→ What to do
Reproduce the data word for word, starting with the line that contains "Given: Open Output" and continuing through the end of the data. Omit the pictures from your answer.

─── Information shown ───

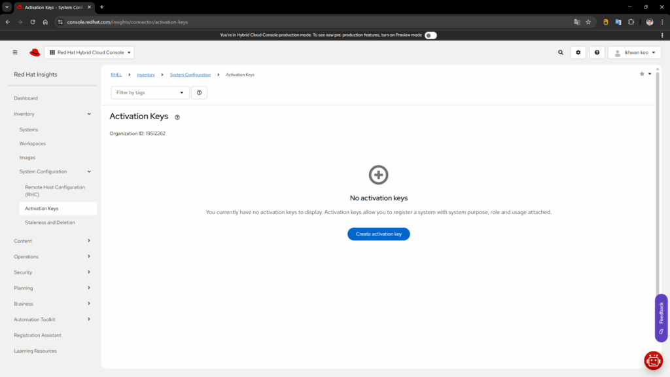Open the virtual assistant chatbot icon
Image resolution: width=670 pixels, height=377 pixels.
pyautogui.click(x=653, y=360)
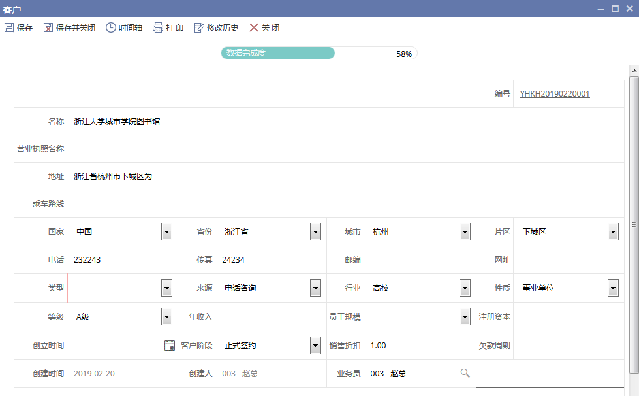Click the red Close (关闭) X icon

254,28
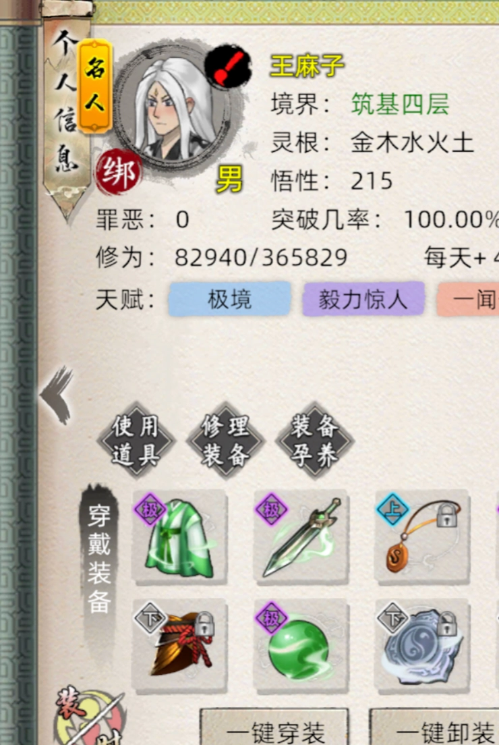Open the 修理装备 repair button
Screen dimensions: 499x745
point(225,440)
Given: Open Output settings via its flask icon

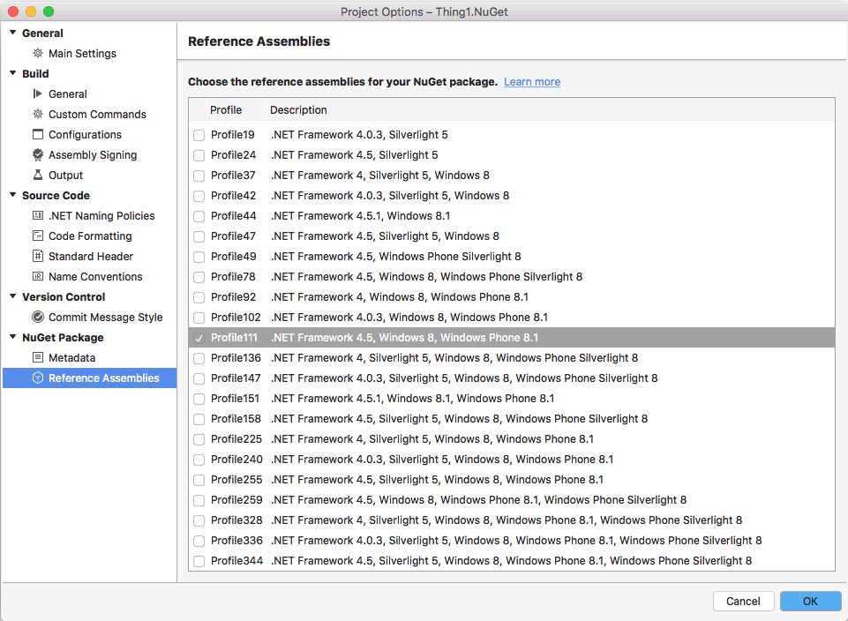Looking at the screenshot, I should click(37, 175).
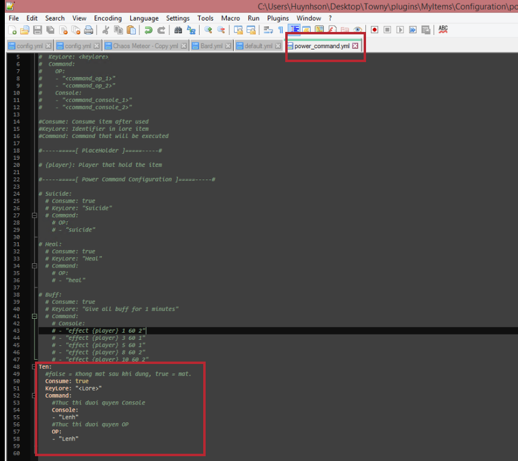Click the Cut scissors icon
Viewport: 518px width, 461px height.
pyautogui.click(x=106, y=30)
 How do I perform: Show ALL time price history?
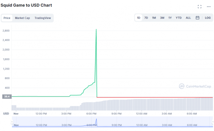[188, 18]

───

→ Worked solution
Given: Open Output settings via its flask icon

Looking at the screenshot, I should click(37, 175).
Click the Cut scissors icon
Viewport: 518px width, 461px height.
pyautogui.click(x=106, y=30)
 How do I perform: Show ALL time price history?
[188, 18]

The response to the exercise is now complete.